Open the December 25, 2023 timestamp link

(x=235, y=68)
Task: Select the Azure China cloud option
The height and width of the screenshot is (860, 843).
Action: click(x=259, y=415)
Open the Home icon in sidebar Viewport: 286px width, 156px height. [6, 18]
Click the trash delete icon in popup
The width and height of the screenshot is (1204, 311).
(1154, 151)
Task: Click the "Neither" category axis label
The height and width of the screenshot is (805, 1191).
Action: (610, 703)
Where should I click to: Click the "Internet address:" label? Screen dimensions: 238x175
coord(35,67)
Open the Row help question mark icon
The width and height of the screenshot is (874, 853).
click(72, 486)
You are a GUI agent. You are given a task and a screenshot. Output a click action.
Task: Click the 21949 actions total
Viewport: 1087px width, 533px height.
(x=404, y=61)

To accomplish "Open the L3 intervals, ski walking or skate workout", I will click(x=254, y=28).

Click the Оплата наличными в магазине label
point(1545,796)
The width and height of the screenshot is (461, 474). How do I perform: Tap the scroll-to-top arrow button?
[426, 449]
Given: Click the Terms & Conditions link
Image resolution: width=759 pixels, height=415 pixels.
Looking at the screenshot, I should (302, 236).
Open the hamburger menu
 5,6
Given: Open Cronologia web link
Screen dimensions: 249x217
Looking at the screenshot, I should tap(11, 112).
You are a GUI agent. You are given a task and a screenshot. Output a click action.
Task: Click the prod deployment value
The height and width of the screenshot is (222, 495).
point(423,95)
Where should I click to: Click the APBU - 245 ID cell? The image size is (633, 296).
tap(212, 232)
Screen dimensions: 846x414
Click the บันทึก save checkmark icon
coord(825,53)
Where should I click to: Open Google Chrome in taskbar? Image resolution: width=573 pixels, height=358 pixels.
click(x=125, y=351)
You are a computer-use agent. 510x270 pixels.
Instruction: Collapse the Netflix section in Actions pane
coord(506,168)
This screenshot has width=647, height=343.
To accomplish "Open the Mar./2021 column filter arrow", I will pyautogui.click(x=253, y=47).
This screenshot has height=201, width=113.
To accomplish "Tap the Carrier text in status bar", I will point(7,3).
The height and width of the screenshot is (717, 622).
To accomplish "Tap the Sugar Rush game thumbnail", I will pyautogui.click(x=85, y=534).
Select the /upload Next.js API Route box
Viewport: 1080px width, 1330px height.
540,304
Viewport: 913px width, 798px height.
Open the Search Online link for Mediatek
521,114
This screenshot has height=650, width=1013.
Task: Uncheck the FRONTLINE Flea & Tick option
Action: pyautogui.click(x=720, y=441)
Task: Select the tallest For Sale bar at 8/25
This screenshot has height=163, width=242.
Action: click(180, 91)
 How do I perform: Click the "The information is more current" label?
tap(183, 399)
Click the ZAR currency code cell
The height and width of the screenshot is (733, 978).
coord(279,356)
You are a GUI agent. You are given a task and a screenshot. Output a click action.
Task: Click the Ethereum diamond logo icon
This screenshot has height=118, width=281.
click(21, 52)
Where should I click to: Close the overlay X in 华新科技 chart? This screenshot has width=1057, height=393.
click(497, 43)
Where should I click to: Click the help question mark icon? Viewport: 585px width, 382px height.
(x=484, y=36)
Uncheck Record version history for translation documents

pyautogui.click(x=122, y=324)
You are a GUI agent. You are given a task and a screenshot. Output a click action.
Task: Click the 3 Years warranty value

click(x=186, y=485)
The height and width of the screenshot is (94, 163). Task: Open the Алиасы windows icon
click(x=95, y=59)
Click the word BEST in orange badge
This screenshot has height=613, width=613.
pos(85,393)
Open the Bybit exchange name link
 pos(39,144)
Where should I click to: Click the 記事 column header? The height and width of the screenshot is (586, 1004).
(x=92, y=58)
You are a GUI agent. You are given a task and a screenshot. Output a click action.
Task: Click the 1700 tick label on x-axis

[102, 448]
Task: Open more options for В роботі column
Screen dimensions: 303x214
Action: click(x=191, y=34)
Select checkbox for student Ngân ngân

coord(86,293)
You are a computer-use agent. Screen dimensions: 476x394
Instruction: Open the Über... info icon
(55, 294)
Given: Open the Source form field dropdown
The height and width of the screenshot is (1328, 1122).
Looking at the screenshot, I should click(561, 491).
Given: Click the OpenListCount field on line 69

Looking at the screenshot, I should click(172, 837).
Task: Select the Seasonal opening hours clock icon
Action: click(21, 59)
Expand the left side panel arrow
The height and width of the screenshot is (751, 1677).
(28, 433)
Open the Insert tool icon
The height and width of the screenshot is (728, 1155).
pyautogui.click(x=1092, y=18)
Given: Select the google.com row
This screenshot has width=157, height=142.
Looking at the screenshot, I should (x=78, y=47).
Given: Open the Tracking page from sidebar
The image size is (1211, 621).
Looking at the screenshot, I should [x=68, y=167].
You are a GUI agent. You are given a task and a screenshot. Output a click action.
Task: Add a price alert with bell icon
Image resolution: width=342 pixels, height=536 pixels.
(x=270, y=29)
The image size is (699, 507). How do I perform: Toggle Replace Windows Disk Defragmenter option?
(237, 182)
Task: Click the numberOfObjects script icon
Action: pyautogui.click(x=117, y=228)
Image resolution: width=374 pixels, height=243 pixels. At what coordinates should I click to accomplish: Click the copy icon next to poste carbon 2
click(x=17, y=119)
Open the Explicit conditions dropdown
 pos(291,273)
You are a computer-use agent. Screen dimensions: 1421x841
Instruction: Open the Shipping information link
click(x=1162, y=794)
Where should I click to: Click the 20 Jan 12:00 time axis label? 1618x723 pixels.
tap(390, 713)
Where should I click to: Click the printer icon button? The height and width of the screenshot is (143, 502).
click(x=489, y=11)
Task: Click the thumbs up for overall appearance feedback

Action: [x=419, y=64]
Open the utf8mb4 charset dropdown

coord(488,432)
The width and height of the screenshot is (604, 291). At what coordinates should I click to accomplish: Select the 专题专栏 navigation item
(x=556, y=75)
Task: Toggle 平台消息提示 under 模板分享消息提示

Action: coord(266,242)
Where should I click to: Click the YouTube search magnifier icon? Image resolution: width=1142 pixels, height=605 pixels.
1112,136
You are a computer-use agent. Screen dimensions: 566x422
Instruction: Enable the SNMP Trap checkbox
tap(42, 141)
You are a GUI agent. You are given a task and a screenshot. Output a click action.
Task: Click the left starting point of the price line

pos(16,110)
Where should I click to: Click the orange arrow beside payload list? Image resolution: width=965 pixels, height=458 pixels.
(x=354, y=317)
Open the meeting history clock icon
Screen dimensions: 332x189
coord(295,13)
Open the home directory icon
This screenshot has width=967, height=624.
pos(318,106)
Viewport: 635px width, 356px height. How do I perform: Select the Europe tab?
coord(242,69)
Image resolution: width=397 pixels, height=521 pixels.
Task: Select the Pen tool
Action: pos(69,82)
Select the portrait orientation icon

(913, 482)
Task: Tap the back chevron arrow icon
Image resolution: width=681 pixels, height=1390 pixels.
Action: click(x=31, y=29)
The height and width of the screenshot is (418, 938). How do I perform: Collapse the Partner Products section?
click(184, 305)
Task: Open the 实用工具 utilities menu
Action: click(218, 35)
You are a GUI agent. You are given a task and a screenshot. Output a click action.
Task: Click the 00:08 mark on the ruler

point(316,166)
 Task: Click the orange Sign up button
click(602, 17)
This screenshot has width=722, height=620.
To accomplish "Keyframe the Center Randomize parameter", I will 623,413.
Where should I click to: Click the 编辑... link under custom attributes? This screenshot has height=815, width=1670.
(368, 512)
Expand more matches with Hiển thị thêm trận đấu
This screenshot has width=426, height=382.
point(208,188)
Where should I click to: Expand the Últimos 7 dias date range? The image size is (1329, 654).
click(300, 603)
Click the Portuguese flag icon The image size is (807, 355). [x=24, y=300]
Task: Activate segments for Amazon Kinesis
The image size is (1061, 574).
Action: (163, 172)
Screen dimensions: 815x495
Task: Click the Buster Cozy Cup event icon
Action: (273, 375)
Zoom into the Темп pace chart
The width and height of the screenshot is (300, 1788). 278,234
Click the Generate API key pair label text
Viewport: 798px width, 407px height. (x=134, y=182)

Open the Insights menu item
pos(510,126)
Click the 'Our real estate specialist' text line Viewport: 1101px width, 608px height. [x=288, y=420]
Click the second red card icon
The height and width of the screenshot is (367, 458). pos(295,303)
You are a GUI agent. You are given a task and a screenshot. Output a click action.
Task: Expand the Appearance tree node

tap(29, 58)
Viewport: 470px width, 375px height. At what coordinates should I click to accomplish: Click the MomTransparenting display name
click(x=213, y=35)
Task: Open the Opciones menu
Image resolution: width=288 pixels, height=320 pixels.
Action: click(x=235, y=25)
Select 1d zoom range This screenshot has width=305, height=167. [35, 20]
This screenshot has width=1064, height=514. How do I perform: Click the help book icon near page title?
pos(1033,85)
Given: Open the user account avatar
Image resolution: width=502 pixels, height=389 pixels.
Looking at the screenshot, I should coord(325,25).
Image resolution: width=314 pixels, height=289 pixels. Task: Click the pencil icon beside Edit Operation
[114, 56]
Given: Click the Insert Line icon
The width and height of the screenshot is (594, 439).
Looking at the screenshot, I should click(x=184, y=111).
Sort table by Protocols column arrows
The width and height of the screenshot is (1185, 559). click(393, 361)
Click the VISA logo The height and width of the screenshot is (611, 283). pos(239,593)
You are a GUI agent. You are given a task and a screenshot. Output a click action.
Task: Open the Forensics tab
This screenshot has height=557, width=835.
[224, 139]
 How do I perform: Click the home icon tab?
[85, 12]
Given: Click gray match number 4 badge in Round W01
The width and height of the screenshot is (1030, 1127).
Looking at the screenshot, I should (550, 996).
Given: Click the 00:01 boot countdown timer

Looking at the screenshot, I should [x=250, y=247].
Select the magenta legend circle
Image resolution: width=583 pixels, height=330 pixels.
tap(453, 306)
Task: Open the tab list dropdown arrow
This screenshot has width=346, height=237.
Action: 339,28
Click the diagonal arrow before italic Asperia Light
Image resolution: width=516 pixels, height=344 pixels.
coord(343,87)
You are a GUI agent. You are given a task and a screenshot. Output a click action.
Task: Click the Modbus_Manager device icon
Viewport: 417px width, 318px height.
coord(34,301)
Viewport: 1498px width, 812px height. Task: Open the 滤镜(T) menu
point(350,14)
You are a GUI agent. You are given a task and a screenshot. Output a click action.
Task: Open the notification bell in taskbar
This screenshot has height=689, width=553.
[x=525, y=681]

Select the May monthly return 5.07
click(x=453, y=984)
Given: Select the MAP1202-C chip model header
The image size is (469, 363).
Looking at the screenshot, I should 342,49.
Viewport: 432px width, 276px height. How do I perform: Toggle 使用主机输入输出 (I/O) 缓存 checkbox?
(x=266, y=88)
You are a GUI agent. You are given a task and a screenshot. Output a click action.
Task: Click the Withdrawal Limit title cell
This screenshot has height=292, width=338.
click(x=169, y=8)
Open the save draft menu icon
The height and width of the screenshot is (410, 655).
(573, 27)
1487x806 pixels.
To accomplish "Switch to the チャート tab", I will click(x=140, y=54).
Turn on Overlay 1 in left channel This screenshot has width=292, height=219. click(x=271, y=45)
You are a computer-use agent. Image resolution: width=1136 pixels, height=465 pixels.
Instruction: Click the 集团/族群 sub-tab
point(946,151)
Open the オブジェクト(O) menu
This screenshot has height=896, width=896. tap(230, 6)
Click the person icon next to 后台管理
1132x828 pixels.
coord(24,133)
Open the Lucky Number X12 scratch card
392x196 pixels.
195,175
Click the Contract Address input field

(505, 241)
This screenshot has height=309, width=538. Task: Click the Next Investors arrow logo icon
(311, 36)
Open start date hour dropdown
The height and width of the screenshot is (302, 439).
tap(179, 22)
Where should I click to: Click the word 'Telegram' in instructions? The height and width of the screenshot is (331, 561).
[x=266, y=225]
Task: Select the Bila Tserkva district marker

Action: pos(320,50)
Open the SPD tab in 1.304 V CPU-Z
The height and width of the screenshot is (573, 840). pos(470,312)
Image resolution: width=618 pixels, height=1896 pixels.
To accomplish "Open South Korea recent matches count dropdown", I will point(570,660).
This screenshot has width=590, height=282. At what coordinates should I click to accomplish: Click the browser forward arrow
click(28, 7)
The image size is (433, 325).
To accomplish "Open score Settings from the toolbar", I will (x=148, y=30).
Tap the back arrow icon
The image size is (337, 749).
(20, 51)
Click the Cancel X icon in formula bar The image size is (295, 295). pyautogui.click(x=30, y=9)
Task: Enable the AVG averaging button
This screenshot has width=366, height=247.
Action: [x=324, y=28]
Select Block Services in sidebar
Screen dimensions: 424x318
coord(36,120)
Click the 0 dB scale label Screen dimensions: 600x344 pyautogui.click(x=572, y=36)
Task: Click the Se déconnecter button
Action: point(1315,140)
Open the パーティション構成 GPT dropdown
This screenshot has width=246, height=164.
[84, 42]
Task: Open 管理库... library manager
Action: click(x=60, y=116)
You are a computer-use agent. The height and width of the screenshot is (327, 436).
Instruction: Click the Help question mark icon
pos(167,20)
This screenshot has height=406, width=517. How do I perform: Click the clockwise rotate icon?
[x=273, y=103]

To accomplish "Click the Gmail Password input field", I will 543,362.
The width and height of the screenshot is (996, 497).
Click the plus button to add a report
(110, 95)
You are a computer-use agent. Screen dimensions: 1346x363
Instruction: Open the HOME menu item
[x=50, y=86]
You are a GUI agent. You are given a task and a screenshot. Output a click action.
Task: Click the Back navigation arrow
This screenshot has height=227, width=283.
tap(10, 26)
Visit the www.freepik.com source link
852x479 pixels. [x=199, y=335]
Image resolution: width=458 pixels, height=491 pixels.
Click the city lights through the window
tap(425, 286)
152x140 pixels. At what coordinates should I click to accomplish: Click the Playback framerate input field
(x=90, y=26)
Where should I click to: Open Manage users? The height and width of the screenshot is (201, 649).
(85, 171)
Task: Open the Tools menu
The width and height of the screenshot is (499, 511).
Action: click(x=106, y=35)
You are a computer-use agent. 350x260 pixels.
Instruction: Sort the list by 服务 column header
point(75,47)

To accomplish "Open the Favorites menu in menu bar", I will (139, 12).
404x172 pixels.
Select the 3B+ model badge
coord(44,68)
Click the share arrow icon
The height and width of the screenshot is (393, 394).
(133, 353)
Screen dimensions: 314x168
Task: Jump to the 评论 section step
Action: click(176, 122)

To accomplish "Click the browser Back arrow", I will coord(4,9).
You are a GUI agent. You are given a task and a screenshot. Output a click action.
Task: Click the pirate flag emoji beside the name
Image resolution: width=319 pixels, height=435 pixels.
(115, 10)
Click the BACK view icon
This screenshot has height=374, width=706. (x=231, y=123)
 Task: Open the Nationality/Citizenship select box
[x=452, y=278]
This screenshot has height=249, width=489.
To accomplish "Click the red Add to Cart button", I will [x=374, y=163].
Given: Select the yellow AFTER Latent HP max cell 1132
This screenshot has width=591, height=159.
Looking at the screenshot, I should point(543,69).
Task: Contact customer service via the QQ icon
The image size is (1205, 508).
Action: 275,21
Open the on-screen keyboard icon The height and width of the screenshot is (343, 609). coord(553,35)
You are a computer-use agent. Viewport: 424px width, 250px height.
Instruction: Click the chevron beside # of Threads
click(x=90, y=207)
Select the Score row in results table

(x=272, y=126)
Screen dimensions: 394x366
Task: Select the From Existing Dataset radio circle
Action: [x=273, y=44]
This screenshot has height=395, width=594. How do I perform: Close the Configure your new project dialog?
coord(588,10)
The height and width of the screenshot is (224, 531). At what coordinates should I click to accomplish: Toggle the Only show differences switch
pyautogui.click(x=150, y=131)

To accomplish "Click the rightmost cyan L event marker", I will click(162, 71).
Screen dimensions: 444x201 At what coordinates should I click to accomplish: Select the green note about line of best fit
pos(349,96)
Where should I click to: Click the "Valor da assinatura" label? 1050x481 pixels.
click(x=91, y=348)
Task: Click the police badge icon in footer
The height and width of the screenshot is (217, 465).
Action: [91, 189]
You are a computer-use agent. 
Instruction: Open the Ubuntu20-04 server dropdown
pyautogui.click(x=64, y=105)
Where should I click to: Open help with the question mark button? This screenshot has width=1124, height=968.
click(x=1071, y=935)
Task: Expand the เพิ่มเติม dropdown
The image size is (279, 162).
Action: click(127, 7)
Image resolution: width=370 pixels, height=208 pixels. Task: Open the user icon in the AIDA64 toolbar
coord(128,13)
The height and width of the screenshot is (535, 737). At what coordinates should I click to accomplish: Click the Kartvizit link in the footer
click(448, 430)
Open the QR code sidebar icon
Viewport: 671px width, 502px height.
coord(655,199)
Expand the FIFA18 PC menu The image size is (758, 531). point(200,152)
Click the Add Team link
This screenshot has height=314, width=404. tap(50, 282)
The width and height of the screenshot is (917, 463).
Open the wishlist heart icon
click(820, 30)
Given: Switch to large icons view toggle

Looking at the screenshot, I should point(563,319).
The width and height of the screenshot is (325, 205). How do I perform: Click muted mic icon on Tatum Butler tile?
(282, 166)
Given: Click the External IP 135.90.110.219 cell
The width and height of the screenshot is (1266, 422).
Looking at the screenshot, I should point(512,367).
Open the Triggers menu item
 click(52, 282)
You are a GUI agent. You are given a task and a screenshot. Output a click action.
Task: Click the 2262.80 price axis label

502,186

============

* _EXERCISE DIRECTIONS_
Among the lines above, tally those containing the string "bell" and give only the result.

* _OUTPUT OF THE TASK_
2